**DIRECTIONS FOR THIS TASK**
All of the data must be retyped exactly, with nothing left out.

**RECORDS FOR THE EXERCISE**
##############################

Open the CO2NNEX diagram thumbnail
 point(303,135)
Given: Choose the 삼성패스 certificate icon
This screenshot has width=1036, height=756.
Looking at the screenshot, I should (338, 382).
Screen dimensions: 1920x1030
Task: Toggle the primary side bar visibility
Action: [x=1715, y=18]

##############################

**THE ANSWER**
Open the CO2NNEX diagram thumbnail
 point(303,135)
Given: Choose the 삼성패스 certificate icon
This screenshot has width=1036, height=756.
Looking at the screenshot, I should (338, 382).
Screen dimensions: 1920x1030
Task: Toggle the primary side bar visibility
Action: [x=1715, y=18]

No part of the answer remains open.